Chancellor Rishi Sunak MP gave his Spring Statement on 23 March 2022. His overall messages were about the high level of uncertainty in the economy, an acknowledgement of rising inflation, his desire to cut taxes without jeopardising the public finances, and some measures to help ‘hard working people’ with the cost of living.
With rising inflation and a cost-of-living crisis hitting the poorest both at home and abroad, we said we’d be on the lookout for announcements in five areas in this statement: energy costs; fuel costs; benefits; National Insurance and the Health and Social Care levy; donations and giving.
So, how did the Chancellor measure up to these? It was a bit of a mixed-bag, with some welcome initiatives and some that make less sense. We’re apparently facing the biggest fall in living standards since the 1950s, according to the Office for Budget Responsibility, and this response didn’t feel commensurate with that.
Some policies will help some people that charities serve, but in total it’s hard to see how collectively they will improve conditions for large numbers of people in poverty (or will prevent people from falling into more difficult circumstances) – especially for those who aren’t working or can’t work for whatever reason.
The Chancellor reiterated his plan, previously announced in February, to soften the blow of the imminent rise in the energy price cap, which is set to send household energy bills skyrocketing in April. Called the Energy Bills Rebate, the Chancellor claims it will help around 28 million people and will cost £9bn. However, a big chunk of it is actually more of a ‘heat now pay later’ plan, because costs will be recouped from future bills. It’s a kind of loan that you will pay back to your energy supplier over time.
2. Fuel costs
Sunak led with a headline-generating announcement – a temporary cut of 5p in duty on petrol and diesel for the next 12 months. This will surely be popular with large swathes of the population, but with record high prices at the pumps, a 5p cut will only shave a small percentage off bills for motorists. Couldn’t the £2.4bn price tag have been better targeted at those most in need?

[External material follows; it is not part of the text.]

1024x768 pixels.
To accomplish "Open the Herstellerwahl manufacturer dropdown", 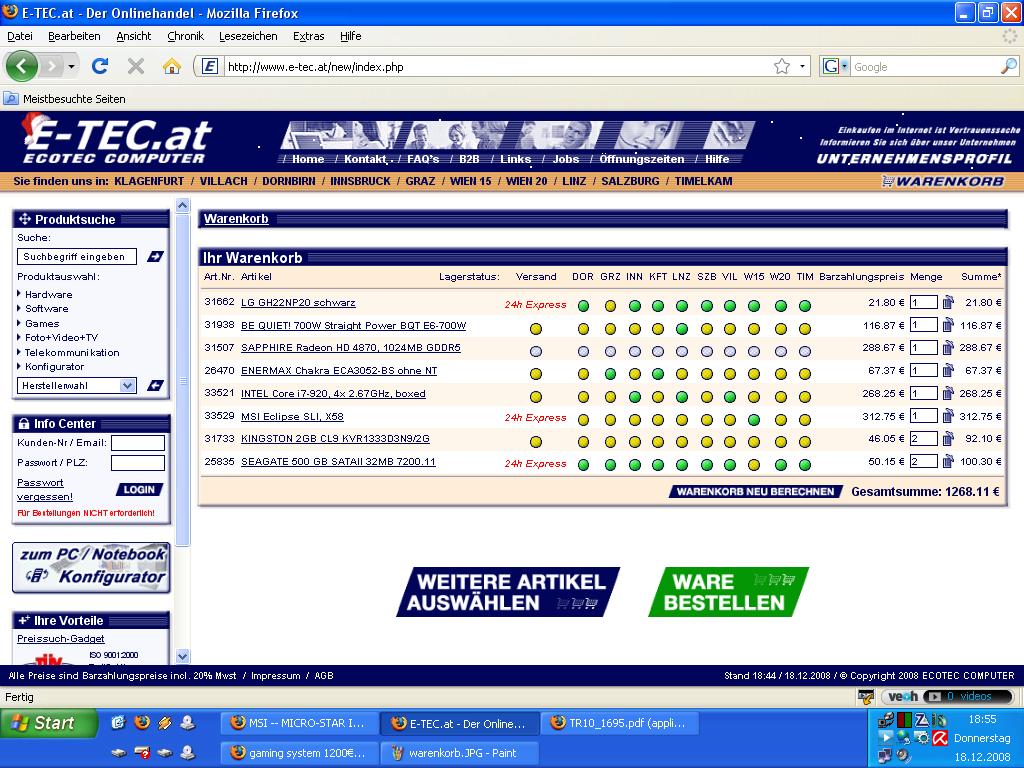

In a nod to the environmental impact of this reduction in tax on fossil fuel consumption, the Chancellor dovetailed the fuel duty cut with measures to introduce 0% VAT on ‘energy saving materials’ such as insulation and solar panels, for the next 5 years.

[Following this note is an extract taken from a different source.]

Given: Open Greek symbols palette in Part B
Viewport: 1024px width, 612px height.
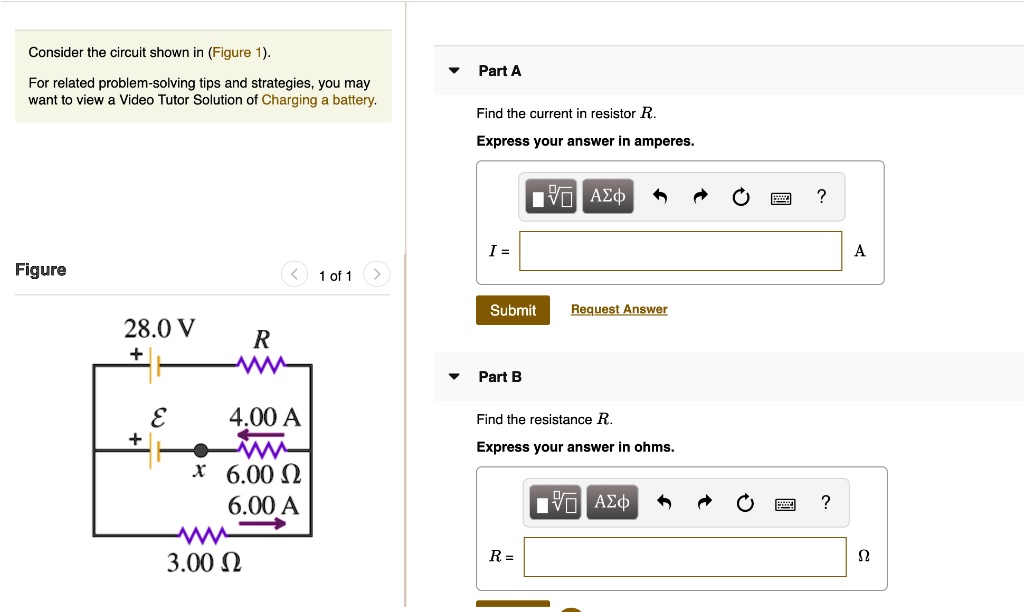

Current high inflation is eroding the value of benefits for people who receive them. Apart from a temporary uplift for Universal Claimant recipients during the pandemic, during his tenure this Chancellor has done relatively little to modify the cuts to benefits introduced over the past decade. But not taking action is in a way a negative action; benefits recipients will sustain a real-terms cut, because the rate at which benefits are increased (or ‘uprated’) is being significantly outpaced by inflation and will likely do so for some time.
4. National Insurance and the ‘health and social care levy’
Despite much opposition and backbench pressure, the government is sticking with its plan to increase National Insurance (NI) contributions by 1.25 percentage points from April, to fund health and social care. However, the Chancellor’s most significant announcement was to increase the threshold for when NI starts to be paid from £9880 to £12,750.
This is a significant change and will benefit employed people on very low incomes who would have had less take home pay (but not exclusively – it will also benefit people further up the income scale). It has the added benefit of aligning the NI threshold with the current threshold for income tax. There is some uncertainty about how this will be phased in though, with the Chancellor mentioning ‘from July’ – will people earning between £9880 and £12,750 have to pay the increase April, May and June, but then have their NI contributions stopped from July?
In a move that will be welcomed by many in his party, the Chancellor also said he plans to cut the basic rate of income tax from 20% to 19% by 2024. Immediately after the speech leading commentators were already perplexed about this, especially set against the NI threshold change.
One word of caution for charities – 10 years ago, when the basic rate of income tax was changed, it threatened to seriously disrupt the operation of gift aid on donations and therefore the level of fundraising income. This requiring a cross-sector campaign targeting the then Chancellor, George Osborne. There could be similar implications this time.
5. Giving and donations
There was nothing on this, apart from mentions about the various humanitarian and military aid the UK government is providing to Ukraine. The words ‘charity’ and ‘fundraising’ don’t appear in the documents (which wasn’t much of a surprise).
However, Sunak did announce that he would double the amount of the Household Support Fund from £500m to £1bn, which goes to Local Authorities to provide support for ‘vulnerable households’. This funding is intended to help with the costs of essentials like food, clothing and utilities. Funding will go to local authorities in England and to the devolved administrations in other parts of the UK. Better than nothing, but it’s highly likely that local councils (and more importantly people in need) will find this insufficient given the current circumstances.